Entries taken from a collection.
=== Section Start ===

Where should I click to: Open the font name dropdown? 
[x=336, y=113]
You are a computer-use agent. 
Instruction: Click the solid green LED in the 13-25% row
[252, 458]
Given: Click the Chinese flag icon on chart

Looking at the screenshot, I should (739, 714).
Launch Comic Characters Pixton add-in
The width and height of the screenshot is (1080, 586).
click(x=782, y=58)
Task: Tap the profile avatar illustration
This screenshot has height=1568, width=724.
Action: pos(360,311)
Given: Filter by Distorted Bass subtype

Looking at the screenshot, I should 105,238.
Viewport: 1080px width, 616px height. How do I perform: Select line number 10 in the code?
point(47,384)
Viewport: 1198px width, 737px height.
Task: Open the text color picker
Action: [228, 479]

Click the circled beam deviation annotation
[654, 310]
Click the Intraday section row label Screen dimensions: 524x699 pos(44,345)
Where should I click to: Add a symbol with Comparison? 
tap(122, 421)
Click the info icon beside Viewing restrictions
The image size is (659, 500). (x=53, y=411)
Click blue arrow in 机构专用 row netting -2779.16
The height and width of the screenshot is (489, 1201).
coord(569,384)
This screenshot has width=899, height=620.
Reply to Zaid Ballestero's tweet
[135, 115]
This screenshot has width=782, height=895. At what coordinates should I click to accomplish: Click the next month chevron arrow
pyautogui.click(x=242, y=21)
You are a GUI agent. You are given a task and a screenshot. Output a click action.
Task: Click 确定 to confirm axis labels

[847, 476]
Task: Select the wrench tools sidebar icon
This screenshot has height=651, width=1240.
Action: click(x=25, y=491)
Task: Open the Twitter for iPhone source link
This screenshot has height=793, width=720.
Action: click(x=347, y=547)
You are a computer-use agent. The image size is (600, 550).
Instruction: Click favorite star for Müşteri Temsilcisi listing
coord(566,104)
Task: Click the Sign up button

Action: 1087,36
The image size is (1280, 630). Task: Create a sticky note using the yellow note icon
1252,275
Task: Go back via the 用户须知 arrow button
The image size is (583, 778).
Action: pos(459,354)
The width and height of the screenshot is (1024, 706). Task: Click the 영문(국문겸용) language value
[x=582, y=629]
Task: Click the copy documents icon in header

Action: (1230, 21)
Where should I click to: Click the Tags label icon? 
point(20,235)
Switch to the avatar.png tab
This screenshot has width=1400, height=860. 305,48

=== Section End ===

Select all lines with the word "agent" from the entries above.

You are a computer-use agent. 
You are a GUI agent. You are given a task and a screenshot. Output a click action.
You are a computer-use agent. The image size is (600, 550).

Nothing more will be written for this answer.